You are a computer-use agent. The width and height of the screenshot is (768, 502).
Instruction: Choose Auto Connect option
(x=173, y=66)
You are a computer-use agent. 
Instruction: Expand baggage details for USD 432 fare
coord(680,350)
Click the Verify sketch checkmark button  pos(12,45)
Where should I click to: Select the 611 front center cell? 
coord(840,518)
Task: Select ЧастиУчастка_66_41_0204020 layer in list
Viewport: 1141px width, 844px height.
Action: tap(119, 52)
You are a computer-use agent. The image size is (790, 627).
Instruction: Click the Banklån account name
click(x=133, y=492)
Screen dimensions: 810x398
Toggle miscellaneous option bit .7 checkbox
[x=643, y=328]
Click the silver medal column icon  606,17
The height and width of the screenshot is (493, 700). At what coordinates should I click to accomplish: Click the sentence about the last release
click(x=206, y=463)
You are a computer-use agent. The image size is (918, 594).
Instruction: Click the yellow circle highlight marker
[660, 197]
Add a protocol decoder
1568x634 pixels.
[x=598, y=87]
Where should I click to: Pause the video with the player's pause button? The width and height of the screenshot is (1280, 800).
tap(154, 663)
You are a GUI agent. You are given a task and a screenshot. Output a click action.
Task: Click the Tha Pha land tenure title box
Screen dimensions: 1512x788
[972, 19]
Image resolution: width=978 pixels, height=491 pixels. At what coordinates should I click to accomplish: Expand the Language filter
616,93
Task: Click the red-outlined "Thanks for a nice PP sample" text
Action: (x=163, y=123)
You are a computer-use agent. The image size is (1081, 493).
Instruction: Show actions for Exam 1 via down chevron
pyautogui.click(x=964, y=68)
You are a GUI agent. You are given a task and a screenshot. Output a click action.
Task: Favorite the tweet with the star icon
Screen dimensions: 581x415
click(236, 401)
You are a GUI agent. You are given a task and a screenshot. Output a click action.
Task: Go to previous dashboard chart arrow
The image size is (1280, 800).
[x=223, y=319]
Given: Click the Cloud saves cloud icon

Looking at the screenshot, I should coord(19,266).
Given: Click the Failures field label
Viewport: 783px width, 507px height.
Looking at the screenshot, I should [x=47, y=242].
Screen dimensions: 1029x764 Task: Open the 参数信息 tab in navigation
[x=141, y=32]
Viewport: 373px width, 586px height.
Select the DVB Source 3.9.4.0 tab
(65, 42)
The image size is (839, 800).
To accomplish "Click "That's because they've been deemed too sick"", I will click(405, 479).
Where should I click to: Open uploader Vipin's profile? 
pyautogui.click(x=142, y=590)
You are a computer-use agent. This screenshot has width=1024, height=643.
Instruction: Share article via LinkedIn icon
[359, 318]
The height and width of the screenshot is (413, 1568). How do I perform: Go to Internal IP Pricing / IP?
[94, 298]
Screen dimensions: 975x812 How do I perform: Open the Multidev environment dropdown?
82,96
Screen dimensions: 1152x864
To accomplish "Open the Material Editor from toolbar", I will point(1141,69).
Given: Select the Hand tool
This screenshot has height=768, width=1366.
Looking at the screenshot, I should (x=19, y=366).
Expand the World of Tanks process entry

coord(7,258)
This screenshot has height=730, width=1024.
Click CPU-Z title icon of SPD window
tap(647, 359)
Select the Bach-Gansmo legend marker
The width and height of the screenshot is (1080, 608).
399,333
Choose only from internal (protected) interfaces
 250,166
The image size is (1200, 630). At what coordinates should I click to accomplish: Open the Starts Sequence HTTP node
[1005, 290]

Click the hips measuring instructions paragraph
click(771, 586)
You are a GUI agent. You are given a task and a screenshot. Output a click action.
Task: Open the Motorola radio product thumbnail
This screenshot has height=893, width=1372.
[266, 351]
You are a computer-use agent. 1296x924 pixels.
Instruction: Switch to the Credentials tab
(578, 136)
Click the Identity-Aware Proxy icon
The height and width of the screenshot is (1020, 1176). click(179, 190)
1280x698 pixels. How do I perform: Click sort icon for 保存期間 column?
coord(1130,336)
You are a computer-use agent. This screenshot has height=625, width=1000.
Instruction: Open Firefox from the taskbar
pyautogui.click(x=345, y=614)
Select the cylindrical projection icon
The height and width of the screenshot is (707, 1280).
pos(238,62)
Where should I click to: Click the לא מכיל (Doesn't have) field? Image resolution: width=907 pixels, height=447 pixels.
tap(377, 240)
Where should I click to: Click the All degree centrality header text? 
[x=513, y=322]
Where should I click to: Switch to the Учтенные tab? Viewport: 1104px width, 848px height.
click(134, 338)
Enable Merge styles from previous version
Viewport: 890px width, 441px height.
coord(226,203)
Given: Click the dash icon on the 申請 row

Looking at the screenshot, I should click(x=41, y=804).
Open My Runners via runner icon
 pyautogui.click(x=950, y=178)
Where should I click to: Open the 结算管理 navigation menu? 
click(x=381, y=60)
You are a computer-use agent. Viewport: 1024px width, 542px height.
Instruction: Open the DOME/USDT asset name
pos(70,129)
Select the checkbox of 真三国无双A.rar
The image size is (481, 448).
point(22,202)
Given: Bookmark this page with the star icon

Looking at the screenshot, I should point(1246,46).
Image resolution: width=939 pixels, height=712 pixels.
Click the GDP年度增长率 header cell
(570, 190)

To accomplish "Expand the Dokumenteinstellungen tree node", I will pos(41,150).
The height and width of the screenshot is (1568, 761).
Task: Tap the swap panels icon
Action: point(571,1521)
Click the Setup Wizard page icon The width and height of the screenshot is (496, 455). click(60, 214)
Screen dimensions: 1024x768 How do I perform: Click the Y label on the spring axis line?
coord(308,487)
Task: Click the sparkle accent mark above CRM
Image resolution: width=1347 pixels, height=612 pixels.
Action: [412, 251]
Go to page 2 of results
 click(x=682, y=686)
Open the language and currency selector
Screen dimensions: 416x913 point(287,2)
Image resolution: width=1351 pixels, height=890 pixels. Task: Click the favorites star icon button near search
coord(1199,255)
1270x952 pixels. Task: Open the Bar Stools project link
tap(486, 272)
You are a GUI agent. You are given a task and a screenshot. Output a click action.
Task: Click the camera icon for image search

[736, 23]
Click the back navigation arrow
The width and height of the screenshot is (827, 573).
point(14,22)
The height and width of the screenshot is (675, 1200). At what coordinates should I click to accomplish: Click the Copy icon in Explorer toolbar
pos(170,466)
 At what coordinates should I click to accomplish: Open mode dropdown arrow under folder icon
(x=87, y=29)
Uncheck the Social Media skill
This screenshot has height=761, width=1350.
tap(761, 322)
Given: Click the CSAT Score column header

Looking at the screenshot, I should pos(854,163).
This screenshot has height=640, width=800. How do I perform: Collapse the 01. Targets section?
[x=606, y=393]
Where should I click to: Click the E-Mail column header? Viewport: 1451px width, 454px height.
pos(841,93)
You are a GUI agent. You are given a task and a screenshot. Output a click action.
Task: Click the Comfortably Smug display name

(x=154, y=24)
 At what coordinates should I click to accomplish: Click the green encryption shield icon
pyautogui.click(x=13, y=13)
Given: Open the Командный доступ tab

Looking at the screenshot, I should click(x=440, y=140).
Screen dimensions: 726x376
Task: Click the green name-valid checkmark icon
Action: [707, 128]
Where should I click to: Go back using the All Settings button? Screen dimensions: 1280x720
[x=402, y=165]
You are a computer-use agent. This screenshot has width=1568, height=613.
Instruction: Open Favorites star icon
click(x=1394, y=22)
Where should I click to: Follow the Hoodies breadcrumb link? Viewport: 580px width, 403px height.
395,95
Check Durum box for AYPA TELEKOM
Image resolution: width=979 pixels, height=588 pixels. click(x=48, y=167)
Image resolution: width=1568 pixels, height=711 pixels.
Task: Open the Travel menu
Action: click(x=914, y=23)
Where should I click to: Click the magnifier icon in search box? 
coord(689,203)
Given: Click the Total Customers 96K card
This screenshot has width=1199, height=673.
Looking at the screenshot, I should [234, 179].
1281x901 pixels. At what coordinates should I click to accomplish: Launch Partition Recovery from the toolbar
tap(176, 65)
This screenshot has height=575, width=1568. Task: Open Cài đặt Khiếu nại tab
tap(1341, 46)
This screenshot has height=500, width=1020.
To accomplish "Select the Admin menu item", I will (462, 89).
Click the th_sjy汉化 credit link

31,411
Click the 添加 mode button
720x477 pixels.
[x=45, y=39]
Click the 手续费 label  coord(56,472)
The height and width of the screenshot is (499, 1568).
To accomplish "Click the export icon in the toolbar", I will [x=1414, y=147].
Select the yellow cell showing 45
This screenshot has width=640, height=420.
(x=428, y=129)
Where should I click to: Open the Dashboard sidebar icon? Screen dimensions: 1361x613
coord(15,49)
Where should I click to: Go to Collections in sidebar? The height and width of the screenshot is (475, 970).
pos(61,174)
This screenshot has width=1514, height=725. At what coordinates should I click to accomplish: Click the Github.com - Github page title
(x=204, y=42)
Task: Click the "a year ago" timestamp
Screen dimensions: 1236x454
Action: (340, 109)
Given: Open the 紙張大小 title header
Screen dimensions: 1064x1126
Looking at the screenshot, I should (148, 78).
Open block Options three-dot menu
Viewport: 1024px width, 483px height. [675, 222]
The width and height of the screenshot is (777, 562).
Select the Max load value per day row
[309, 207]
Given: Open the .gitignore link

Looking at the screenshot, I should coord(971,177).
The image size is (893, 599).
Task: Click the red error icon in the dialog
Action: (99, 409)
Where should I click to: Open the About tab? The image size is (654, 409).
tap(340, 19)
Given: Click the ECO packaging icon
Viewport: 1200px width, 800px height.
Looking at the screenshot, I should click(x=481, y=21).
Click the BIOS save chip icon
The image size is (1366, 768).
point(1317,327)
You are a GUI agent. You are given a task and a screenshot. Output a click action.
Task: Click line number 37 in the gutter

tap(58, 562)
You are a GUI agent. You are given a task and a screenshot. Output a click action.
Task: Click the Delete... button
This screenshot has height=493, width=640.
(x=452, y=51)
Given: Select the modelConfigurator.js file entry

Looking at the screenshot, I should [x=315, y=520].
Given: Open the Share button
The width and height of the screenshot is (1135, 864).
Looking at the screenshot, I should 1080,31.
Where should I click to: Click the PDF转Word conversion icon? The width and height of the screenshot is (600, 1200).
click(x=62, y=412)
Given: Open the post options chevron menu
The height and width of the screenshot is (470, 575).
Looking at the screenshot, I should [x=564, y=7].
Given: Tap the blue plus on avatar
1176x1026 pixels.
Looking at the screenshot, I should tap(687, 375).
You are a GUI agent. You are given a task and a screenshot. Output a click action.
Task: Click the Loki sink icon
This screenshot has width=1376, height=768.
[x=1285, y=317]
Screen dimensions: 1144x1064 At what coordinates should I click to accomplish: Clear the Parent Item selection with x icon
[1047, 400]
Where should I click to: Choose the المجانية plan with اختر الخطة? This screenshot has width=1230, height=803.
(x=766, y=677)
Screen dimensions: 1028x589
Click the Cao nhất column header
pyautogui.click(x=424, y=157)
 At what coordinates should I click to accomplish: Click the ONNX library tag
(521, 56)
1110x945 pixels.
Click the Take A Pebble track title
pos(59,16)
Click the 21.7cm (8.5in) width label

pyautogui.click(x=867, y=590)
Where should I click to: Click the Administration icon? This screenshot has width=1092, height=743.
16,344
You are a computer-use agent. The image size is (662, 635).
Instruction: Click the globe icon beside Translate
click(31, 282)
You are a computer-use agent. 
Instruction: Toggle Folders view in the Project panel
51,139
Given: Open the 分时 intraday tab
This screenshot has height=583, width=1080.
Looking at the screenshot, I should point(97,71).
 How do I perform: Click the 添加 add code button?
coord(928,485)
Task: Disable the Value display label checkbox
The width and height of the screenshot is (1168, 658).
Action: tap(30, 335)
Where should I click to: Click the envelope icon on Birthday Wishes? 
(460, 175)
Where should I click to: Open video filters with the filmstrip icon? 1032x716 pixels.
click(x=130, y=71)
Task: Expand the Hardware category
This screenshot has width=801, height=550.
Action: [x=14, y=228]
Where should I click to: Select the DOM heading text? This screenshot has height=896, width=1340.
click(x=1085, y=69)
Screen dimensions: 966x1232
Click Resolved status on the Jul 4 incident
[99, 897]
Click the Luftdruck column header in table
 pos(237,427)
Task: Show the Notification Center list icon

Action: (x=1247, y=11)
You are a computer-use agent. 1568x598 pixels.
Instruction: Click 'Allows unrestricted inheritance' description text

§ Task details:
Stop after the line containing "You are a computer-use agent. The image size is (918, 594).": print exactly the lines from the start of the entries above up to it, that line included.

§ Task result:
You are a computer-use agent. The width and height of the screenshot is (768, 502).
Instruction: Choose Auto Connect option
(x=173, y=66)
You are a computer-use agent. 
Instruction: Expand baggage details for USD 432 fare
coord(680,350)
Click the Verify sketch checkmark button  pos(12,45)
Where should I click to: Select the 611 front center cell? 
coord(840,518)
Task: Select ЧастиУчастка_66_41_0204020 layer in list
Viewport: 1141px width, 844px height.
Action: tap(119, 52)
You are a computer-use agent. The image size is (790, 627).
Instruction: Click the Banklån account name
click(x=133, y=492)
Screen dimensions: 810x398
Toggle miscellaneous option bit .7 checkbox
[x=643, y=328]
Click the silver medal column icon  606,17
The height and width of the screenshot is (493, 700). At what coordinates should I click to accomplish: Click the sentence about the last release
click(x=206, y=463)
You are a computer-use agent. The image size is (918, 594).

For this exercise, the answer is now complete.